TASK TO CARRY OUT:
Extend the article on calcium channel clusters in hippocampus neurons, picking up after its final paragraph.

TEXT PROVIDED:
***
Study of hippocampus neurons in the brain reveals the connection between electrical signaling and specific gene expression
By BRANDON NGUYEN — email@example.com
Over 30 years ago, James Trimmer, a distinguished professor of physiology and brain biology at the UC Davis School of Medicine, discovered enigmatic protein clusters on our hippocampus, a major component of the human brain involved in learning and memory formation. Just recently, Trimmer and his lab uncovered the identity of these clusters on neurons to be calcium channels involved in signal transduction to activate targeted gene expression.
Nick Vierra, a postdoctoral researcher at the Trimmer Lab at the UC Davis School of Medicine, described why these proteins form clusters on neurons.
“These clusters are groups of proteins, or calcium channels, on the neuron, and by the cell clustering the proteins together, it’s much more efficient for the cell to activate signaling pathways,” Vierra said.
Neurons send electrical signals from one neuron to the next as a mode of communication transmission. This electrical signaling is facilitated by clusters of ion channels on the dendrites and synapses, but the clusters that Vierra studied are on the cell body of the neuron, which previously remained largely unknown in terms of its functionality.
“We have known the function of other types of ion channel clusters, for example those at synapses, for a long time,” Trimmer said. “However, there was no known role that these much larger structures on the cell body played in the physiology of the neuron.”
Aside from the protein clusters’ location on the cell body being a mystery, Vierra further explained why these clusters are an important focal point for studying brain biology.
“These clusters — you see them in many different organisms all the way down to sea slugs, and vertebrates have taken this calcium channel and clustered it,” Vierra said. “Because this clustering is preserved across different species, it’s an indication that it’s really important in biology. They help control calcium signals in the neurons, so calcium is kind of the master regulator that triggers a bunch of different biological responses.”
***
GIVEN MATERIAL:
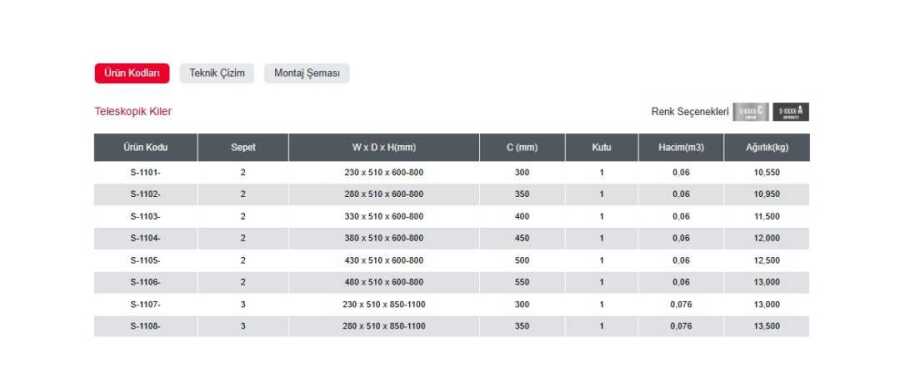Click the W x D x H(mm) header
The width and height of the screenshot is (900, 383).
click(384, 148)
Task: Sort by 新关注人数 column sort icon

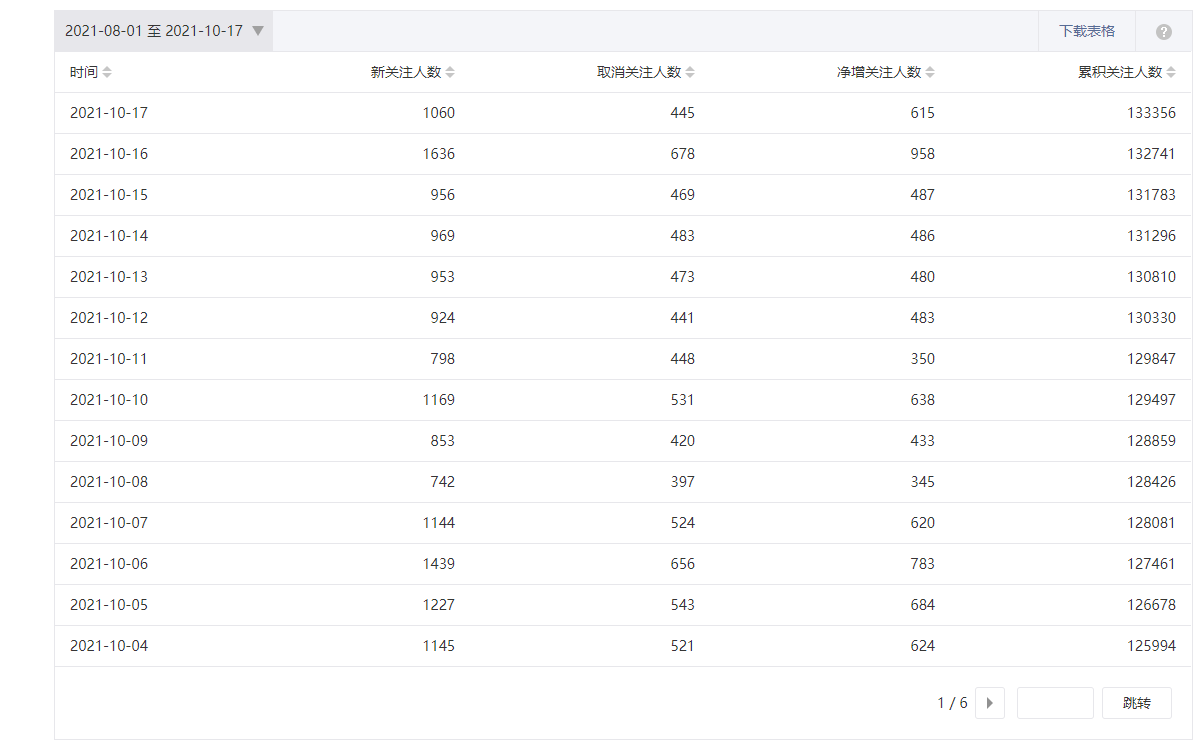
***
TASK RESPONSE:
A key finding in their study published in the journal PNAS highlights the importance of the joint partnership between potassium channel clusters and these cell body calcium channel clusters. When Vierra uncoupled these two clusters in his experiment, one of the different biological responses that was deactivated as a result was gene expression. This cluster coupling in enabling electrical signaling is critical to what the paper defines as a process of “excitation-transcription coupling.”
Dismantling functional roles on the neuron bit by bit has offered exciting potential for the rise in therapeutics that could aid in neurological disorders and diseases, and Vierra echoes this optimism in how these cell clusters could be targets of study for drug development.
“What we seem to have found is that the calcium signals that come in on the cell body, the part where the nucleus is, are really important for triggering some types of gene expression,” Vierra said. “Clinically, where this information can be really useful is in some patients who have mutations in this channel which are predicted to make it so they’re not clustered anymore. And these individuals end up having very severe neurological disorders, so these results could provide perhaps a molecular explanation for some of the symptoms that these patients exhibit.”